Chloe is 12 years old, a pale yellow lab. Yellow in name, and perhaps once was, but more properly now she is white. Her breath is loud and I hear it most nights when I go to sleep, as she fancies the floor near my bed as her resting place.
She will arrive twice a day, around 4 and 11. (The first corresponds to my coming home from work, and laying down for a moment's respite; the latter corresponds with my bedtime.) Being tall enough, she will place her head on the side of my bed and pant until I acknowledge that she has arrived with a moment's petting. Soon after she is asleep, splayed out on the floor. Her breath is quieter then but only just.
When she rises it is always with a shudder, then unsure steps carry her forward, arthritic joints yielding to age and the decay that must come. In her breath, though laboured, I hear what I assume to be pleasure. She walks about often and enthusiastically, even running and jumping at times (though not often do these things end gracefully). She appears happy with things, happy to see me, and to share my sleeping place. I too am pleased with the arrangement, and honestly pleased moments before, as I can hear her panting from the end of the hallway. Approaching, and then, always polite, asking if she can stay. (She won't sleep in my room if I'm not there.)
We can't speak, of course.
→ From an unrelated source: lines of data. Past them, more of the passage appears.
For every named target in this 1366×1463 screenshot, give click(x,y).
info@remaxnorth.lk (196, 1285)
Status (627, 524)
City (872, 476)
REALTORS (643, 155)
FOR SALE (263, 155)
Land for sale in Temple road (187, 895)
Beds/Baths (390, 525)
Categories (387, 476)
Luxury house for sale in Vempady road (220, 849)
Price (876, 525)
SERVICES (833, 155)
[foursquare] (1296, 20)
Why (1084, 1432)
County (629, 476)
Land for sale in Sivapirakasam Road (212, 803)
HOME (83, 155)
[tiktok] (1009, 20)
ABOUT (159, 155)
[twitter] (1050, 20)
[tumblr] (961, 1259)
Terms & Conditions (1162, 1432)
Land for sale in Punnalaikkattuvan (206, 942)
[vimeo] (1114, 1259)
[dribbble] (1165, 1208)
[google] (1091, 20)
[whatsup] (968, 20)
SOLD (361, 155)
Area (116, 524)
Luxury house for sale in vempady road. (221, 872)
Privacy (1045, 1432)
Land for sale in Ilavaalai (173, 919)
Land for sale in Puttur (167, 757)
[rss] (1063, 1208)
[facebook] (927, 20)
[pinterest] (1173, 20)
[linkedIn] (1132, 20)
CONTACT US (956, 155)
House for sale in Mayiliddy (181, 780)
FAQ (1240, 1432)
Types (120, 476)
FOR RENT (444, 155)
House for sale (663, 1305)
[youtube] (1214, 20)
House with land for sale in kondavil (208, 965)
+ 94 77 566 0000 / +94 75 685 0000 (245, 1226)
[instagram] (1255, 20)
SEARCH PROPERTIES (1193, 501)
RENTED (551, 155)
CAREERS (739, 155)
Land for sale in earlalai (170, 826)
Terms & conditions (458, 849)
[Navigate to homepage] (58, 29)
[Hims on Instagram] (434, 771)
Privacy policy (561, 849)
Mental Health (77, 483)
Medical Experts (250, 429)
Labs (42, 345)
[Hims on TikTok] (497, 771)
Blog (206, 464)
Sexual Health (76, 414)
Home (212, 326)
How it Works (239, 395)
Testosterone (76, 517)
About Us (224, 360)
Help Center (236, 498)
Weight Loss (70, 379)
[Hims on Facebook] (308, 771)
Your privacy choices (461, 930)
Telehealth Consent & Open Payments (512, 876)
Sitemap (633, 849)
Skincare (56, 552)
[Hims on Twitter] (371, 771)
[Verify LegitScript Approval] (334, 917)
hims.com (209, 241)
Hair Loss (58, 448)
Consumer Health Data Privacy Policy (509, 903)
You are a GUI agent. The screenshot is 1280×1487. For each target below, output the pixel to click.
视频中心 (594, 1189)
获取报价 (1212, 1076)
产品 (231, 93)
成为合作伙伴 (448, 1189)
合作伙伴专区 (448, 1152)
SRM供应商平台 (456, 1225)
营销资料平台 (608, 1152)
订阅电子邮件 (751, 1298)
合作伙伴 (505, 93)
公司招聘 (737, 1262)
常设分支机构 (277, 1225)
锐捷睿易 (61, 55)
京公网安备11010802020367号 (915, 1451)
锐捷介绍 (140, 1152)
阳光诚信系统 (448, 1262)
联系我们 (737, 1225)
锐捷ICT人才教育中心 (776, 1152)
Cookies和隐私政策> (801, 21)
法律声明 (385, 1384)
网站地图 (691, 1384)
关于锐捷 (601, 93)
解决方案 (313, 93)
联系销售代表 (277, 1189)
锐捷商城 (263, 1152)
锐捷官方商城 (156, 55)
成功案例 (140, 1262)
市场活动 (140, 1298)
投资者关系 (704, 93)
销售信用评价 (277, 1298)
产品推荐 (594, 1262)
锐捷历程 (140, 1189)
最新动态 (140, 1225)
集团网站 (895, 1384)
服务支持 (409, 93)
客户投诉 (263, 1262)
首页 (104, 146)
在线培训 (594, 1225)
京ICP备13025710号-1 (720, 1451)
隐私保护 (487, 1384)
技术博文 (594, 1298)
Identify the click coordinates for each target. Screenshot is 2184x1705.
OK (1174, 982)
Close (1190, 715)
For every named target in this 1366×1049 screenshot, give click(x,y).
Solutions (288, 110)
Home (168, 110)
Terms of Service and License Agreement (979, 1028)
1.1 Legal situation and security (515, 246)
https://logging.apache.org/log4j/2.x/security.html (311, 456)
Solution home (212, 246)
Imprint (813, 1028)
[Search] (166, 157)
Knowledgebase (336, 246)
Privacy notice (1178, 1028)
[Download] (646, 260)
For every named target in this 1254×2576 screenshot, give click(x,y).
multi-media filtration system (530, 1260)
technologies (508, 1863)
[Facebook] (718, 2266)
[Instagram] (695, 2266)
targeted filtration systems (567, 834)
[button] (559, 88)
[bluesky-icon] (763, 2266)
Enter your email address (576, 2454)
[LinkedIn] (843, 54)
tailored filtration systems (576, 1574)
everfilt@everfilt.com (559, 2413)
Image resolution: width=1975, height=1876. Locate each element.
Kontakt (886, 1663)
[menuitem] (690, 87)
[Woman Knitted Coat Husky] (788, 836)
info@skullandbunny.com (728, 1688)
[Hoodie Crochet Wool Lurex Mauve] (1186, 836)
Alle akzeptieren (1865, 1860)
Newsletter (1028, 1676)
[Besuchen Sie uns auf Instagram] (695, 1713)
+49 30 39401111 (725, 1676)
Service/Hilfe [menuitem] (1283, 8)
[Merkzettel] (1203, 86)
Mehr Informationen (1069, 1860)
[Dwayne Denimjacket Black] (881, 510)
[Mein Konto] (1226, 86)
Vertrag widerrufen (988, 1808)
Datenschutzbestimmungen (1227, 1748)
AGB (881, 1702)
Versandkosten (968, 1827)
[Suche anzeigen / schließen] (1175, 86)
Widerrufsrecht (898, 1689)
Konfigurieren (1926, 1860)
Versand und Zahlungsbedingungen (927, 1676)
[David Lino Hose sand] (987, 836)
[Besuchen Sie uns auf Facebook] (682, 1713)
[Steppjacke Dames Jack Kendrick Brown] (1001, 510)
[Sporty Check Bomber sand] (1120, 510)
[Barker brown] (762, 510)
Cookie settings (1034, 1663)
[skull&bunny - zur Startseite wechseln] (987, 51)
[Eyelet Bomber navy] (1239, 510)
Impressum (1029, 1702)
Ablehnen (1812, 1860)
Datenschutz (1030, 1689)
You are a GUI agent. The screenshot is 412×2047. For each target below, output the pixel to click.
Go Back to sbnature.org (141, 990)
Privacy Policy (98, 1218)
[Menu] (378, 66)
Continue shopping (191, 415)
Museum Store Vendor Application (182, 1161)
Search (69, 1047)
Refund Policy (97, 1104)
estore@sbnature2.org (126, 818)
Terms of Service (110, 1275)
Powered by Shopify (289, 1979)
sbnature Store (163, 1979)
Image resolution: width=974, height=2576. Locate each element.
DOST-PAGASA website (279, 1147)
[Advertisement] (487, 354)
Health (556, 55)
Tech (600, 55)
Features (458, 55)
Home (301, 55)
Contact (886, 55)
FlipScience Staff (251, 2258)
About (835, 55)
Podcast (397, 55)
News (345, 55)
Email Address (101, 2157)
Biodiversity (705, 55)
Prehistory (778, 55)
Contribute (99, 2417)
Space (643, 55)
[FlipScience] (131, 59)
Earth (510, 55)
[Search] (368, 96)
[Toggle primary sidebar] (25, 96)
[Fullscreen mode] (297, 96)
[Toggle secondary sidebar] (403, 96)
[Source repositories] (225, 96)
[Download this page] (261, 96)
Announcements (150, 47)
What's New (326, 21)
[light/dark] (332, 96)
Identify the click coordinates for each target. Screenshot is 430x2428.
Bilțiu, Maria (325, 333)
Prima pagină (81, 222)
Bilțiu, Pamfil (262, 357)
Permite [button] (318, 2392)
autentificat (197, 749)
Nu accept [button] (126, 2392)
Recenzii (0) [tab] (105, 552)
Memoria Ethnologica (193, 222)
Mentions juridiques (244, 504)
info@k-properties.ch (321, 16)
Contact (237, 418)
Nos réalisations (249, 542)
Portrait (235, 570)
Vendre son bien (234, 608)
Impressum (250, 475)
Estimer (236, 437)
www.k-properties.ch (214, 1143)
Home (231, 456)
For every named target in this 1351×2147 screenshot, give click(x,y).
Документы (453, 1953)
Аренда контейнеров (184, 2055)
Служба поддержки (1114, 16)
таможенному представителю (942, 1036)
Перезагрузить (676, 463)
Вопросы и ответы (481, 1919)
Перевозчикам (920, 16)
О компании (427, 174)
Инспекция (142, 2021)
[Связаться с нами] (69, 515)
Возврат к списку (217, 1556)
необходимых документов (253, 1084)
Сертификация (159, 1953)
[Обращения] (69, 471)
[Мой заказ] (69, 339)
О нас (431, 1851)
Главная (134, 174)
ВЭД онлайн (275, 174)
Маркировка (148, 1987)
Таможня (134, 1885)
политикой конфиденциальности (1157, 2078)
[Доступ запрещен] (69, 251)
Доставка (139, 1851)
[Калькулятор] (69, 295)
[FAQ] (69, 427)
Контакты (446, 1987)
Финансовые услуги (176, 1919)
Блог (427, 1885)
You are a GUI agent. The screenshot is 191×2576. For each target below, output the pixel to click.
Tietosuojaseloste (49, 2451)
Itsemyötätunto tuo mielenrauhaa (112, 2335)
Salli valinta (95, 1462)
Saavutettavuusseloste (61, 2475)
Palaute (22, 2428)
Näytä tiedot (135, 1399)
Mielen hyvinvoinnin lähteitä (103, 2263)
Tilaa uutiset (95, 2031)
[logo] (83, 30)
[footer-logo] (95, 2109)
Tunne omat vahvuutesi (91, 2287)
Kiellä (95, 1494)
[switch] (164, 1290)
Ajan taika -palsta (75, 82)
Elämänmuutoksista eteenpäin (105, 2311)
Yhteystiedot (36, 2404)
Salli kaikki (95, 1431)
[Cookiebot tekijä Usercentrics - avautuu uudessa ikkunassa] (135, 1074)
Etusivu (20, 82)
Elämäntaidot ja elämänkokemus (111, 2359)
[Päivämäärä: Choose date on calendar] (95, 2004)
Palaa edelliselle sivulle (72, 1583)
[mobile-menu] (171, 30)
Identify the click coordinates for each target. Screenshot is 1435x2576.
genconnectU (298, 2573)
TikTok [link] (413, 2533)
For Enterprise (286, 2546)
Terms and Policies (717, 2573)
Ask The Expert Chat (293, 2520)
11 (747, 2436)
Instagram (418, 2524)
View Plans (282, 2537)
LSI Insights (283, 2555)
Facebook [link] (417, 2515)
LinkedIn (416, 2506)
I can't ask her how much her joints hurt, if at all, or how laboured her breathing truly is. I know she seems pleased. That her face seems to appear a doggish smile. (It should be noted that studies seem to indicate that humans and dogs actually recognize these things quite accurately, based on brain scan data.) But that seeming, it must be acknowledged, is filtered through my biases. Certainly we have more tangible evidence than that. The vet says she is healthy, and that, perhaps, is the best we can do.
I say we, because despite this apparent attachment, she isn't my dog, but my roommates' from childhood. These are concerns that they share, as I suppose any worthy pet owner would. She is old, and the questions that must be asked are asked. You know them.
But there again the concept of ownership, of belonging. In the same way one might own a chair, a table, a car. People can like these things, of course. I've heard tell that people can love them, and I won't say otherwise or offer judgment on that sentiment.
But I am uncomfortable with the idea that the life of a sentient being can be equated with these things in any meaningful way. Whether her daily discomfort is negligible or severe, she feels. A car cannot experience pain, or the fear of reconciling it with increasing age. Dogs, we're told, don't grasp mortality in the same ways that we do. And that seems likely enough. Still, she experiences a host of things, not in the same way that you or I do necessarily, but in a way that is no less valuable. While we, as humans, understandably sympathise best with other like creatures (though often we're deplorable at that), there must be some imperative to attempt a similar connection with, at the very least, the creatures we've legally claimed ownership of. They "belong" to us, a phrasing I don't love. But with that ownership must come a responsibility, to do the best we can for them.
So, I don't know. I'm also very uncomfortable with broad sweeping statements on morality and ethical obligations, on claiming I have answers regarding how anyone other than myself should behave. It's a hard thing to get right, life, for all of us. I can't say I've got it figured out in total. But this? This seems simple enough. Do your best for the animals you've brought into your home to share time and space with. It really is the least we can do.